» Aim of the task: Copy out the lines of the records below, and only those lines, from the one with "This screenshot has height=415, width=731." through the one with "This screenshot has width=1042, height=667.", exactly as they appear.
▶
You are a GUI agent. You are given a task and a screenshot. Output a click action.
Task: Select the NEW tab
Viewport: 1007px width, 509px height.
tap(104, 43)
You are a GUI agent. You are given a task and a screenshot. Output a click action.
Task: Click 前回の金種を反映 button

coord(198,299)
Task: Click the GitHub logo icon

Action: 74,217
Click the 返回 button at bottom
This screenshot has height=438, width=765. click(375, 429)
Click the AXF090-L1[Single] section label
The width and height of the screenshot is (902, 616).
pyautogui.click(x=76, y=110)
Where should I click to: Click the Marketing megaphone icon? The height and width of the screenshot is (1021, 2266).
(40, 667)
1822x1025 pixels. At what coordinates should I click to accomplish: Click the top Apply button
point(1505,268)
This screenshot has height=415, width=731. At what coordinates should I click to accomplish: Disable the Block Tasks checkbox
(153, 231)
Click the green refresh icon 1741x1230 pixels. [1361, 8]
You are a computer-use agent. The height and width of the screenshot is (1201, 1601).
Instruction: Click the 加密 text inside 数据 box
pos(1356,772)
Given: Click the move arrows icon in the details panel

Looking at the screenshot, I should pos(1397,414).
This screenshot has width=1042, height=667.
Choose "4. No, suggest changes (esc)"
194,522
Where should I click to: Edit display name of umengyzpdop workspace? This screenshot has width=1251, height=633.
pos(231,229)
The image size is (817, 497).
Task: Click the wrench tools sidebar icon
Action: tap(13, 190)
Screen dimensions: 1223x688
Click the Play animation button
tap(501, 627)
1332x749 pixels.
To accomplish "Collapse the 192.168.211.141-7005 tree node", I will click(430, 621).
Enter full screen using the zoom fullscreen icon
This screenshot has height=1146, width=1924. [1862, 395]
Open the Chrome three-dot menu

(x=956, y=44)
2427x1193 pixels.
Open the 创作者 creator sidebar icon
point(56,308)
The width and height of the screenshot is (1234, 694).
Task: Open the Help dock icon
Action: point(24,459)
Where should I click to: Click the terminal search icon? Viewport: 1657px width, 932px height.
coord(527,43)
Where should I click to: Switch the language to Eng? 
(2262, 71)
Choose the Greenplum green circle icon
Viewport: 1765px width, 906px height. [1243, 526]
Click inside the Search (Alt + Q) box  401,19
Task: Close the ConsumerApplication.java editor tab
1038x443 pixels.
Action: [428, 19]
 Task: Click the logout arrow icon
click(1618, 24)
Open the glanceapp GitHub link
◀
» Result of this task:
This screenshot has height=415, width=731. At what coordinates should I click to accomplish: Disable the Block Tasks checkbox
(153, 231)
Click the green refresh icon 1741x1230 pixels. [1361, 8]
You are a computer-use agent. The height and width of the screenshot is (1201, 1601).
Instruction: Click the 加密 text inside 数据 box
pos(1356,772)
Given: Click the move arrows icon in the details panel

Looking at the screenshot, I should pos(1397,414).
This screenshot has width=1042, height=667.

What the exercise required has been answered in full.